個人再生の流れ

個人再生の流れ

  1. ご依頼~受任通知発送
    弁護士と面談のうえ、ご依頼いただいた場合には、速やかに受任通知(弁護士が介入して債務整理手続を行うことを記載した書面)を各債権者に宛てて発送します。
    この受任通知が債権者に届いたあと、銀行や消費者金融といった貸金業者は、依頼者の方に対して督促の電話をしたり、手紙を送ったりすることが法律上できなくなります。
    また、依頼者の方には、受任通知発送後、原則として全ての債権者に対して支払を止めていただき、新たな借入れをしないようにしていただきます。
  2. 債権調査(受任通知発送から約1~2ヶ月後)※1
    債権者から、現在の債務額とこれまでの取引履歴を開示してもらいます。利息制限法の利率(借入金額に応じて15~20%)を超える利率で取引をしていた場合には、利息制限法の利率で引直し計算を行い、過払い金が発生していれば、貸金業者に対して、過払い金の返還請求を行います。
  3. 個人再生申立に必要な書類の準備(債権調査終了から約3~4ヶ月後)※1
    当事務所からご案内をしながら、依頼者の方に申立書の下書きや必要書類の収集を行っていただきます。

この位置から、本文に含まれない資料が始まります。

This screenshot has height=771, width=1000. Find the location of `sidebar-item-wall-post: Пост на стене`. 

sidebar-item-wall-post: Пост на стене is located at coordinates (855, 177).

これをもとに当事務所で申立書と必要書類の準備を完成させます。
  4. 裁判所への申立て(債権調査終了から約3~4ヶ月後)※1
    弁護士が裁判所へ個人再生の申立てを行います。裁判所によっては再生委員が選任されたり、審尋期日が設定されます。
    再生委員とは裁判所に代わって、債務者の財産、収入、返済計画について確認する弁護士のことで、裁判所が任命します。なお、東京地方裁判所の場合は必ず選任され、その他の裁判所では事案によって選任されることになります。
    審尋期日とは依頼者の方が裁判所に出廷して、15~20分程度、裁判官と直接面談を行う日時のことです。その際、もちろん弁護士も同伴します。なお、裁判所によっては審尋期日が設定されない場合もあります。
  5. 裁判開始(申立から約1~2ヶ月後)※1
    履行テスト(返済予定額の積み立て)が開始されます。このテストは、毎月一定額の積み立てを継続していけるかどうかをチェックすることで「借金が減額されたあと、きちんと返済していけるのか?」を判断するために行われるものです。
    再生委員が選任されている場合は再生委員の口座へ入金し、選任されていない場合は裁判所の指定口座へ返済予定額を毎月入金することになります。
  6. 債権額の確定(裁判開始から約1ヶ月半後)※1
    申立書に記載した債権額に誤りがある場合に債権者から正しい金額の主張が裁判所へ提出され、金額に誤りがなければ、債権者の主張する金額が認められます。誤りがある場合は異議を主張し争います。
    これによって最終的な借金の額が確定されます。
  7. 再生計画案の提出(債権確定から約1ヶ月以内に提出)※1
    最終的な借金の額を確定させた上で、今回の個人再生の手続でいくら減額され、いくら返済しなければいけないかが決定します。また減額し残った借金を何年で返済していくか、といった返済計画の案(再生計画案)を作成し、家計の収支表とあわせて裁判所に提出します。
  8. 書面決議・意見聴取(計画案提出から約1週間後)※1
    裁判所経由で債権者に再生計画案が配られ、検討されます。小規模個人再生手続の場合、ここで債権者(頭数の過半数、または過半額の債権を有する債権者)が反対すると手続が廃止(打切り)となってしまいます。
  9. 再生計画案の認可(書面決議・意見聴取から約1ヶ月後)※1
    履行テスト(月々の積立)を無事に乗り切れば、今後もきちんと返済していくことができると認められ、裁判所から認可が下ります。
  10. 10計画案に基づく支払い開始
    裁判所で認められた再生計画案に基づいて、毎月の返済を開始していくことになります。計画案通りに最後まで完済すれば借金は全額免除されます。

まとめ

個人再生手続の流れは、各裁判所の運用によって異なる点もあるため、ご相談時に弁護士にご確認ください。

※1 あくまでも目安の期間であり、依頼者の方のご状況、裁判所の運用などによって異なります。